== SELECTED EXCERPT ==
Berglin and other lawmakers say they'll hold more hearings soon to further probe the ongoing problems.

Starting Wednesday, the Health Department will closely monitor care given at the 418-bed Minneapolis Veterans Home.

Two of the men who died were in hospice care; one was given penicillin and the other morphine sulfate, when they were allergic to the drugs. Investigators did not determine whether the medication errors caused the deaths.

The third man was a diabetic who died after five nurses improperly monitored his plunging blood sugar, and one gave him a medication that lowered his blood sugar further.

None of the men were identified in two investigation reports from the department's Office of Health Facility Complaints, dated Monday and given to the Minneapolis home Tuesday. The home was cited for three rules violations in connection with the deaths.

"We're very concerned about the care of the veterans at the home," state Health Commissioner Dianne Mandernach said. "The governor ordered this action, and I fully agree."

The governor's order was also prompted by inspections over two years that found many infractions and a threat by federal officials to cut off about $7 million in payments for veterans' care at the home, she said.

Within two weeks, the home must hire a long-term care consultant to assume responsibility for operating the home, at least for a time, Mandernach said.

In addition, Pawlenty plans to issue an executive order to set up a Veterans Long Term Care Commission to determine how the state's system of five veterans homes should be administered and operated.

"There are a lot of unanswered questions. We just made these decisions this afternoon and we're still fine-tuning everything," Mandernach said Tuesday.

Operation of the homes was transferred from the state Department of Veterans Affairs to a new Minnesota Veterans Homes Board in 1988, after the state investigated several deaths at the Minneapolis home and inspectors cited it for 36 violations.

In December, state inspectors cited the home for 34 infractions found during their annual inspection. The year before, when inspectors found 27 violations, the governing board fired the home's four top administrators and hired a consultant to help fix the problems.

On Tuesday, Board Chairman Jeff Johnson said, "I welcome the action the governor has taken. I had hoped we were in a better place, but it looks like we'll take all the help we can get."

== MATERIAL SHOWN ==
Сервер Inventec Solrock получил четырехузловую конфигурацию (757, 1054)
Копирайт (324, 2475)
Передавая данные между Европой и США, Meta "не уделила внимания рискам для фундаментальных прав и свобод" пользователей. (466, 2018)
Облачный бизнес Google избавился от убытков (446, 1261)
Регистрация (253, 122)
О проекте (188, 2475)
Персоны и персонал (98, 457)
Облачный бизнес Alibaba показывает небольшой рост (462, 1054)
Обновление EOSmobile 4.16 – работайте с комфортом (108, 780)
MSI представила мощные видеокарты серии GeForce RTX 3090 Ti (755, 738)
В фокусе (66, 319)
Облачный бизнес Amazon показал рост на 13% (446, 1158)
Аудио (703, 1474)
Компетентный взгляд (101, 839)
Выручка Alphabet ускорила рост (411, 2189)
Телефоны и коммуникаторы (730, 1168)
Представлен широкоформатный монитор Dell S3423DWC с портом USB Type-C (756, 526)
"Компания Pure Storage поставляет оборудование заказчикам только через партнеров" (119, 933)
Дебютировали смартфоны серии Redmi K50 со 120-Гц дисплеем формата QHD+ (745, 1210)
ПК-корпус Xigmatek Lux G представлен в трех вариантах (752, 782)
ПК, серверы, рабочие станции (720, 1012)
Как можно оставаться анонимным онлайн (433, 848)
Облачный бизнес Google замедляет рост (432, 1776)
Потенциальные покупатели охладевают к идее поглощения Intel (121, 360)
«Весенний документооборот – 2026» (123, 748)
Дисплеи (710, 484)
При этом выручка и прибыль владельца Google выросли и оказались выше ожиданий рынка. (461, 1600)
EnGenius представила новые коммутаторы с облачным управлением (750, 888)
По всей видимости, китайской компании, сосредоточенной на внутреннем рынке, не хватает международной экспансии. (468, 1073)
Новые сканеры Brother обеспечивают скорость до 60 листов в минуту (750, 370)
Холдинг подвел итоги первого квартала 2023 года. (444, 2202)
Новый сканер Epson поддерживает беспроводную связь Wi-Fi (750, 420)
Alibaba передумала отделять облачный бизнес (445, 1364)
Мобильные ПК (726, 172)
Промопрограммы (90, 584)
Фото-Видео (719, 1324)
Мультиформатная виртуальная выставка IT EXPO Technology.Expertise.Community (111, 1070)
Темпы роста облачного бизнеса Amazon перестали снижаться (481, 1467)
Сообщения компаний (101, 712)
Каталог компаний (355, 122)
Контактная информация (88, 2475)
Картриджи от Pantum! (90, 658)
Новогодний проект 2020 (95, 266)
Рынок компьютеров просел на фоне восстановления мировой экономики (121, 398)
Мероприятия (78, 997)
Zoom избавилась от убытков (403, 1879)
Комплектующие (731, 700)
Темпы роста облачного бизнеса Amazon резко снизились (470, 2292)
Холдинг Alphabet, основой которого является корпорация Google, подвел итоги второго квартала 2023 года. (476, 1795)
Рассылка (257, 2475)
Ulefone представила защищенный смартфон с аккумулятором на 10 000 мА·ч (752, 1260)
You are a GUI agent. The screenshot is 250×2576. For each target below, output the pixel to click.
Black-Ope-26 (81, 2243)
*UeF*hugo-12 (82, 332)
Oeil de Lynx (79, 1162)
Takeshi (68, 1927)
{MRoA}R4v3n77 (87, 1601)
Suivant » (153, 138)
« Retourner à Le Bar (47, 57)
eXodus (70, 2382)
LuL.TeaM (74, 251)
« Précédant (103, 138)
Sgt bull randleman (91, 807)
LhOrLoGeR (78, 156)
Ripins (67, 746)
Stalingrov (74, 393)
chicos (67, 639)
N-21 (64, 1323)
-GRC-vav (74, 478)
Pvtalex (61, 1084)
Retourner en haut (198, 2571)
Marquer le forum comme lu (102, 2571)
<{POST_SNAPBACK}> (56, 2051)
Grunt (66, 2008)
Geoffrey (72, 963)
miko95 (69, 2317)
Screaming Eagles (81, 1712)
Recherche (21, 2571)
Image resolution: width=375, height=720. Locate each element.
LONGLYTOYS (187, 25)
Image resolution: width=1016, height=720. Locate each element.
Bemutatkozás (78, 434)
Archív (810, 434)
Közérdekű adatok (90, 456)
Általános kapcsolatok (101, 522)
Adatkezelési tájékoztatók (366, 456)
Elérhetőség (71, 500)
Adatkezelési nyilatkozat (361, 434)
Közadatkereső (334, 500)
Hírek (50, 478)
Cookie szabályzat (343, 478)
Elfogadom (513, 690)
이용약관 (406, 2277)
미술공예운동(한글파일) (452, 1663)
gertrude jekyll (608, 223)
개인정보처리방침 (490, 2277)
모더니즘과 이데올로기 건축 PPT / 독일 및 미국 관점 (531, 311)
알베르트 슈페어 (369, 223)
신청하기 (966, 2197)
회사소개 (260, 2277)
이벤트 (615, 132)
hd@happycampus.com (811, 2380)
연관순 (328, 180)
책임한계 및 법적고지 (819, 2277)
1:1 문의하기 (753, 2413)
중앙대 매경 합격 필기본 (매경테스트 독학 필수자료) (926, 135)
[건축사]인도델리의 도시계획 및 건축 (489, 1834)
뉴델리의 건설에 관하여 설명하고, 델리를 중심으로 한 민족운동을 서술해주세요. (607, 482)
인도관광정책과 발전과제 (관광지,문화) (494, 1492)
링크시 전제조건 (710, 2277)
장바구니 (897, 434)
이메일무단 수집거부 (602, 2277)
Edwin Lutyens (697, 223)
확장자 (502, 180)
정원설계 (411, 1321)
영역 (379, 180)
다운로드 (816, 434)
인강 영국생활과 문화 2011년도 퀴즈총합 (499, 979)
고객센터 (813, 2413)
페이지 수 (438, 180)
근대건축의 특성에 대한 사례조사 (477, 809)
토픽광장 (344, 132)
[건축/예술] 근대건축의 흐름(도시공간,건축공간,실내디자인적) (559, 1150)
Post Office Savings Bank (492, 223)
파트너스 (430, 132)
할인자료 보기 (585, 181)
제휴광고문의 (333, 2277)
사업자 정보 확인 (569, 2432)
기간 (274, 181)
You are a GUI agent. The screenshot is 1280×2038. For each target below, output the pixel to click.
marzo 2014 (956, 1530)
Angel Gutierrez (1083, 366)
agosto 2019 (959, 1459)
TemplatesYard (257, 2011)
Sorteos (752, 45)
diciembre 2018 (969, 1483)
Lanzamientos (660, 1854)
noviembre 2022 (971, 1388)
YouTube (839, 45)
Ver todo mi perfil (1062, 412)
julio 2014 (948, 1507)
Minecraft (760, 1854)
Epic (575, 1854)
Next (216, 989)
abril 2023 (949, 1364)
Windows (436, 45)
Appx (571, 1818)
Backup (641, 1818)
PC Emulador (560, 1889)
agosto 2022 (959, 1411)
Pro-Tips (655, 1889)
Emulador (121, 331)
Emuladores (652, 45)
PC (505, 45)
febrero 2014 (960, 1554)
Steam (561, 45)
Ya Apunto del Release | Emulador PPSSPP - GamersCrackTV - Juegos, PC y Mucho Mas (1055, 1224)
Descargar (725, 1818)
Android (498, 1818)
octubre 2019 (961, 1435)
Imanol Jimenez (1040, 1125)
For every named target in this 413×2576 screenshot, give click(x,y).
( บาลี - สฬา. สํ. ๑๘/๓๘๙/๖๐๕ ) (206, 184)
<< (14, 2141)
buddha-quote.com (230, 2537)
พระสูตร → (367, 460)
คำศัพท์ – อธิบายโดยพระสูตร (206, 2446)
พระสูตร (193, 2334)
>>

== WORK TO BE COMPLETED ==
Print the passage of the Minneapolis Veterans Home report from "Operation of the" up to and including "for 36 violations.". The material was taken from a different source than the text.

== WRITTEN RESPONSE ==
Operation of the homes was transferred from the state Department of Veterans Affairs to a new Minnesota Veterans Homes Board in 1988, after the state investigated several deaths at the Minneapolis home and inspectors cited it for 36 violations.